Understanding Totalitarian Governments: "Gangsters" and "Machines"

Professor Liulevicius offers an intellectual framework though which to understand the totalitarian governments of the last century or, for that matter, of today. Such governments, and the terror they spread, share key characteristics and strategies.

For example, their leaders can be seen not as politicians but as mobsters, an organized conspiracy that uses criminal methods inspired by gangsters. They gain and maintain power by manipulating masses of people, often exploiting societies with many uprooted and alienated citizens, such as existed in Europe after World War I.

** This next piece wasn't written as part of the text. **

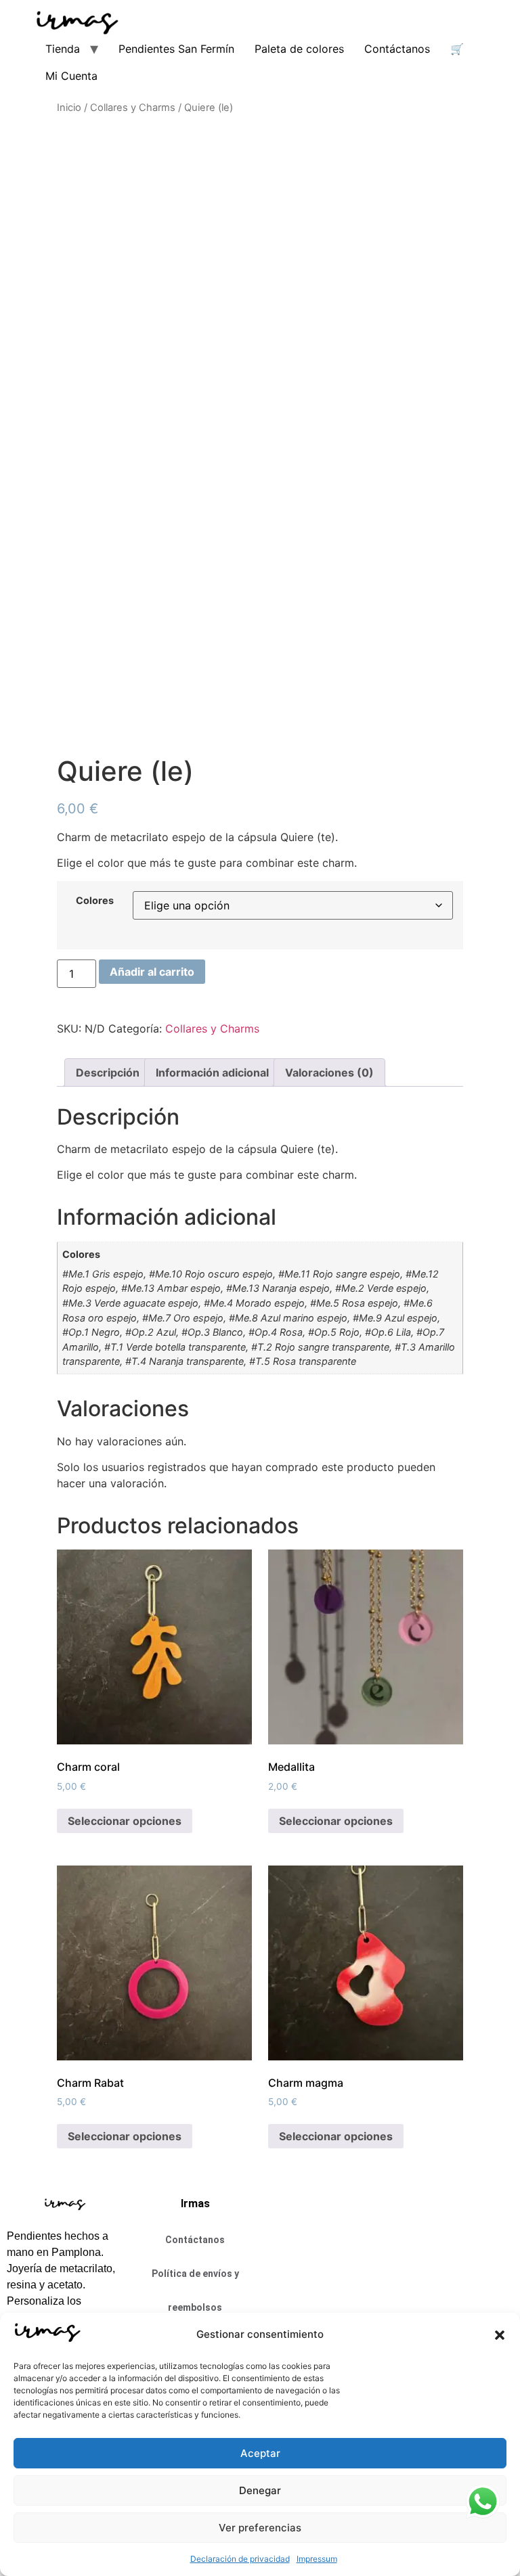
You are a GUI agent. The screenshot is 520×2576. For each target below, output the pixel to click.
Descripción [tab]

In addition, you will see that these regimes create fear and command allegiance through the use of "machines." These are not literally machines, but bureaucracies that carry out a set of deliberate, interrelated strategies. These include:

  • The "cult of the leader" or the "cult of personality." These make the dictator seem larger than life, or superhuman. After Italy annexed Ethiopia in 1936, Mussolini's followers declared him to be a new god in human form. In the Soviet Union, long ovations after Stalin's speeches were common, as no one wanted to be seen as the first to stop applauding.
  • The "Big Lie," or deliberate distortions of the truth. During the Hundred Flowers Campaign, Mao Zedong seemingly promoted free speech, then killed some half million dissidents when they came out in the open.
  • Secret police. An estimated 274,000 people worked with the East German secret police, the Stasi, from 1950 to 1989. When informers were added, this translated into one secret policeman for every 6.5 persons.
  • The use of radio, film, and television to rewrite history and manipulate the masses. The Bolsheviks produced documentary films that made their October Revolution seem much more dramatic and deadly than it was (a common joke was that more people were injured during filming than in the actual event).

The portrait Professor Liulevicius paints is that 20th-century violence, while horrific and massive, was not chaotic or random but deliberate and calculated. Very often, it was based on precedent.

In using concentration camps, Hitler and Stalin essentially adopted a strategy that had first been employed by the Spanish in 1896 in Cuba and by the British against Dutch settlers during the Boer War (1899-1902).

Hitler's plan to exterminate Germany's Jews was inspired by the 1915 genocide of Armenians by the Turkish Ottoman Empire, an atrocity barely noticed by the international community. The fact that "no one remembered the Armenians," as Hitler is said to have declared, convinced him that his Final Solution would work.

Lessons Learned: A Hopeful Conclusion

In the final lectures, Professor Liulevicius considers such recent figures as Saddam Hussein and Osama bin Laden and assesses terrorism in the contemporary world. What is the future of terror? What lessons have been learned by the hard experience of the past century?

These questions hinge on several issues, including our attitudes toward human nature, our ability to remember and learn from past atrocities, and our use of technology. But an especially optimistic note is the notion of resistance. If the 20th century was plagued by repressive regimes, it was also blessed with those who resisted them.

Unlike the story of totalitarianism, which is about the state, the story of resistance is one of individuals who ignored personal risk in order to oppose violence. These "witnesses to the century," as Professor Liulevicius calls them, include novelists George Orwell and Aleksander Solzhenitsyn, Polish labor leader Lech Walesa, Pope John Paul II, and political philosopher Hannah Arendt.

Their examples offer a hopeful conclusion.